Recent advances in Computer Vision have seen significant developments in learning-based methods for Structure from Motion (SfM). Some focus on its parts like feature detection [3] and matching [4], other focus on an end-to-end SfM pipeline [6]. These new advancements are foundational for numerous applications, including augmented reality, 3D reconstruction, and autonomous navigation.

  1. Neural Face Rendering Dataset: The paper by Wuu et al. (2022) introduces the Multiface dataset used for our project, which presents a comprehensive dataset specifically designed for training and evaluating neural rendering algorithms. This dataset aids in overcoming challenges related to facial diversity and rendering under variable lighting conditions, positioning it as a crucial resource for developing more realistic and adaptable face-rendering technologies.
  2. Structure-from-Motion Revisited (aka COLMAP): Schönberger and Frahm (2016) revisit the well-established area of SfM. They propose enhancements to traditional SfM techniques, improving the accuracy and efficiency of 3D reconstruction from 2D images. This paper is pivotal in advancing SfM algorithms, providing a robust framework that has influenced subsequent research and continues to stand the test of time.
  3. Interest Point Detection and Description: SuperPoint by DeTone et al. (2018) introduces a novel approach for detecting and describing interest points in images using self-supervised learning. This method, one of the first to be learning based, significantly advances feature detection capabilities, essential for tasks such as object recognition and scene understanding.
  4. Graph Neural Networks for Feature Matching: Sarlin et al. (2020) propose SuperGlue, which leverages graph neural networks to improve the accuracy and robustness of feature matching across different views of a same scene. This learning-based approach, when paired with SuperPoint, produces a strong collection of matching points, greatly enhancing the SfM pipeline’s ability to generate better 3D reconstructions and camera parameters.
  5. Featuremetric Refinement in SfM: Lindenberger et al. (2021) further refine the SfM pipeline in their work Pixel-Perfect SfM. They introduce a method that integrates featuremetric refinement into SfM, allowing for pixel-perfect reconstruction accuracy, which is crucial for precise mapping and modeling applications.
  6. Deep Learning in SfM: the work of Wang et al. (2024) VGGSfM is a novel deep-learning based SfM method. This approach is fully differentiable and trained end-to-end, unlike previous methods which only enhanced some parts of the SfM pipeline in an incremental manner. This offers substantial improvements in accuracy, scalability and robustness.

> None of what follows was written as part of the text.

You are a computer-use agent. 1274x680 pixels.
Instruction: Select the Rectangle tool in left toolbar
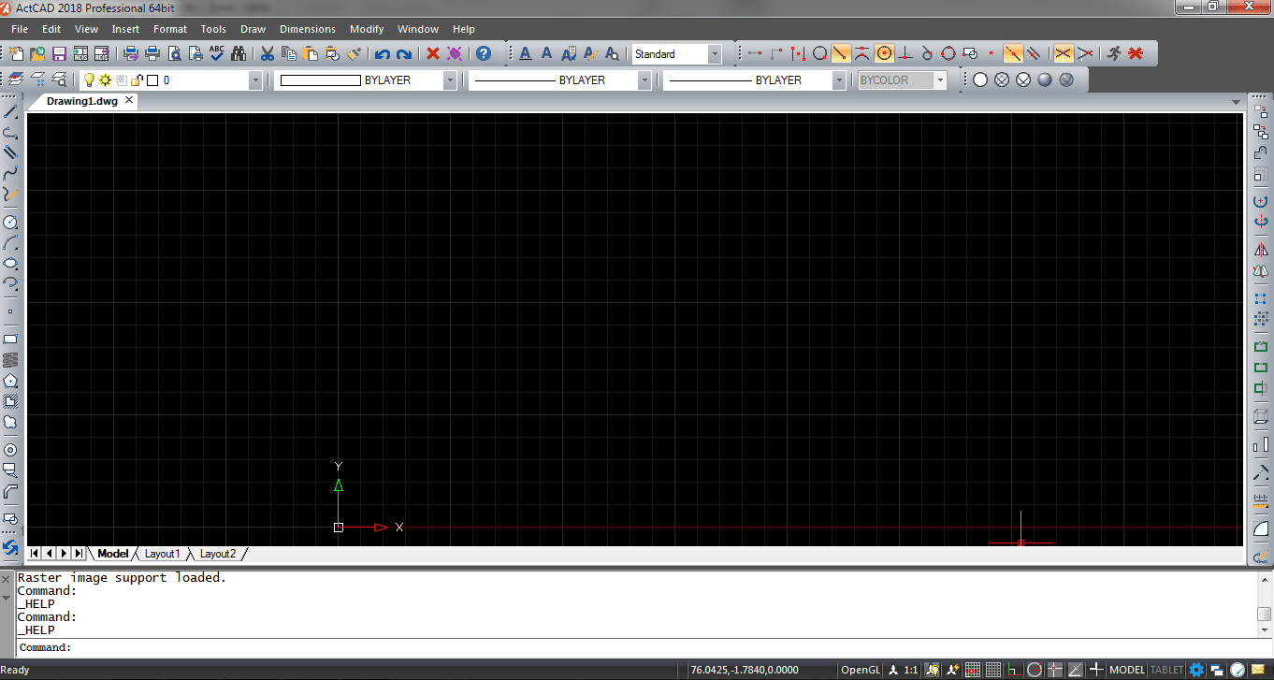click(x=11, y=339)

[1] Wuu, C.-h., Zheng, N. et al., 2022. “Multiface: A Dataset for Neural Face Rendering.” Available at:

[2] Schönberger, J. L., & Frahm, J.-M., 2016. “Structure-from-Motion Revisited.” In Proceedings of the IEEE Conference on Computer Vision and Pattern Recognition (CVPR), pp. 4104-4113.

[3] DeTone, D. et al., 2018. “Superpoint: Self-supervised interest point detection and description.” In Proceedings of the IEEE Conference on Computer Vision and Pattern Recognition Workshops (CVPR Workshops).

[4] Sarlin, P. et al., 2020. “Superglue: Learning feature matching with graph neural networks.” In Proceedings of the IEEE/CVF Conference on Computer Vision and Pattern Recognition (CVPR).

[5] Lindenberger, P., Sarlin, P., Larsson, V., & Pollefeys, M., 2021. “Pixel-Perfect Structure-from-Motion with Featuremetric Refinement.” In Proceedings of the IEEE International Conference on Computer Vision (ICCV), pp. 5967-5977.

[6] Wang, J., Karaev, N., Rupprecht, C., & Novotny, D., 2024. “VGGSfM: Visual Geometry Grounded Deep Structure from Motion.” In Proceedings of the IEEE Conference on Computer Vision and Pattern Recognition (CVPR).